1. ¹Psycho-Neuro-Immunology, Center for Internal Medicine and Dermatology, Neuroscience Research Center, Charité—University Medicine, Campus Mitte, Berlin, Germany
2. ²Department of Biomedical Sciences, Bradford University, Bradford, UK
3. ³Psycho-Neuro-Immunology, Center for Internal Medicine and Dermatology, Biomedical Research Center, Charité—University Medicine, Campus Virchow, Berlin, Germany
4. ⁴Department of Anatomy and Developmental Biology, University College London, London, UK
5. ⁵Center for Internal Medicine and Dermatology, Department of Psychosomatic Medicine, Charité—University Medicine, Campus Mitte, Berlin, Germany

Correspondence: Dr Eva M.J. Peters, Psychoneuroimmunology, Biomedical Research Center, Room Number 2.0549, Universitätsmedizin Charité, Campus Virchow Klinikum, Humboldtuniversität Berlin, Augustenburger Platz 1, D-13353 Berlin, Germany.

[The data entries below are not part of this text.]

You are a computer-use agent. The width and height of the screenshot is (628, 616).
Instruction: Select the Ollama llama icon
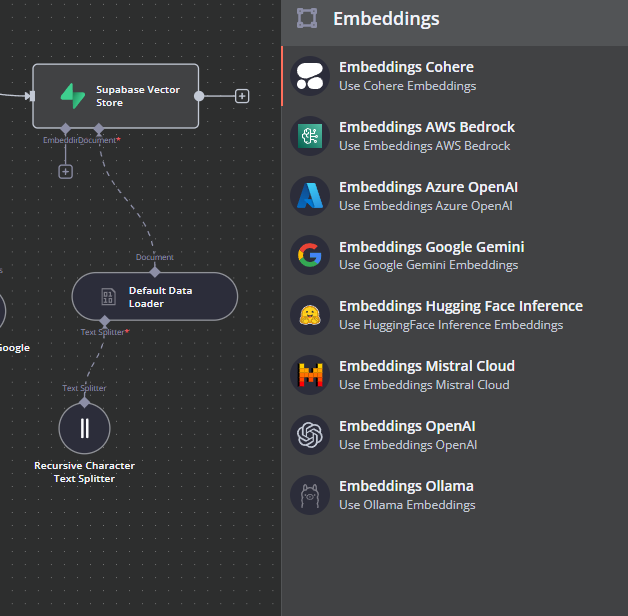click(310, 495)
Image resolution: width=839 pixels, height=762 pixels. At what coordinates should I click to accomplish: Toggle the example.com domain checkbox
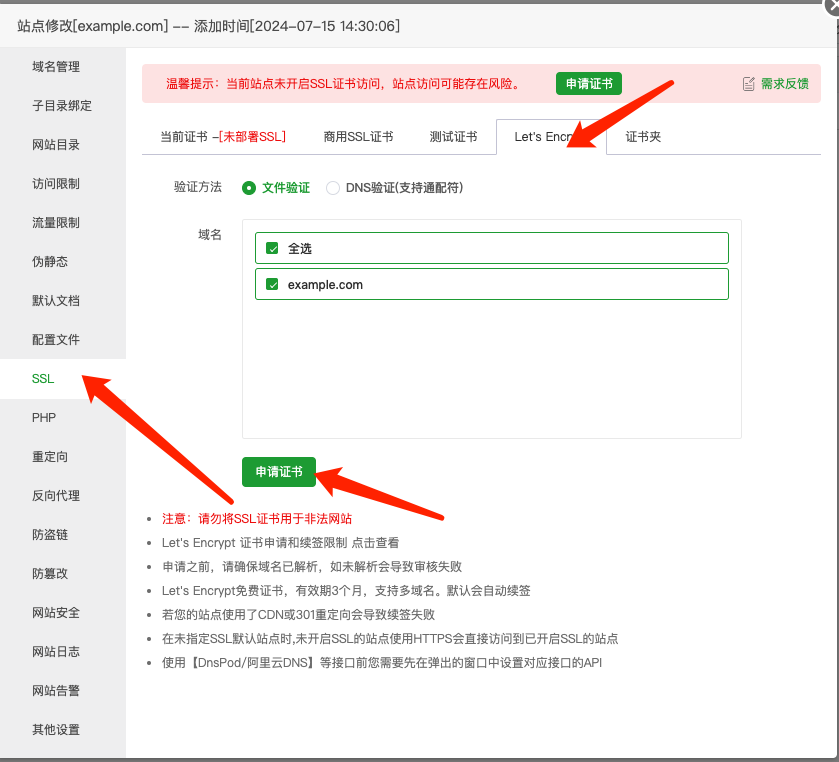(x=272, y=284)
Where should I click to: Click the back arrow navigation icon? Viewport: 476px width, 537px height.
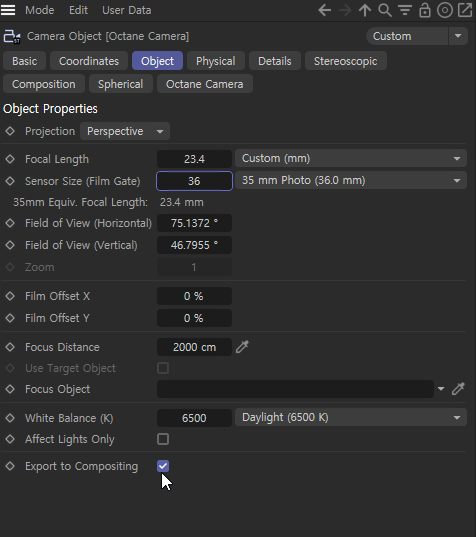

E-mails: eva.peters@charite.de or frl_peters@yahoo.com

Received 13 March 2007; Revised 18 June 2007; Accepted 11 July 2007; Published online 4 October 2007.

Abstract

A neurogenic component in atopy and allergy is evident and potentially of great pathogenic relevance. Stress was recently shown to activate elements of this component and is vividly discussed as a cause of exacerbation. However, to date, scientific proof of stress-induced neuronal plasticity and neuro-immune interaction in atopy or allergy remains lacking. Here we show early evidence that exposure to sound stress and atopic dermatitis-like allergic dermatitis (AD) equipotently raise the number of cutaneous nerve fibers containing the prototypic stress neuropeptide substance P (SP) in mice. Stress increases AD readout parameters by at least 30% (eosinophil infiltration, vascular cell adhesion molecule-positive blood vessels, epidermal thickness). This dramatic pathologic exacerbation is associated with increased neurogenic inflammation (degranulated mast cells; interstitial neuropeptidergic dense core granules, mast cell apoptosis, endothelial gaping). Key features of AD exacerbation could not be induced in mice lacking the neurokinin-1 SP receptor (NK₁). Interestingly, stress had no significant additional effect on CD4+ cell number, but shifted the cytokine profile toward TH2 in skin. Thus, we conclude that stress primarily exacerbates AD via SP-dependent cutaneous neurogenic inflammation and subsequent local cytokine shifting and should be considered as a therapeutic target, while it offers a convincing pathogenic explanation to affected patients and their frustrated physicians alike.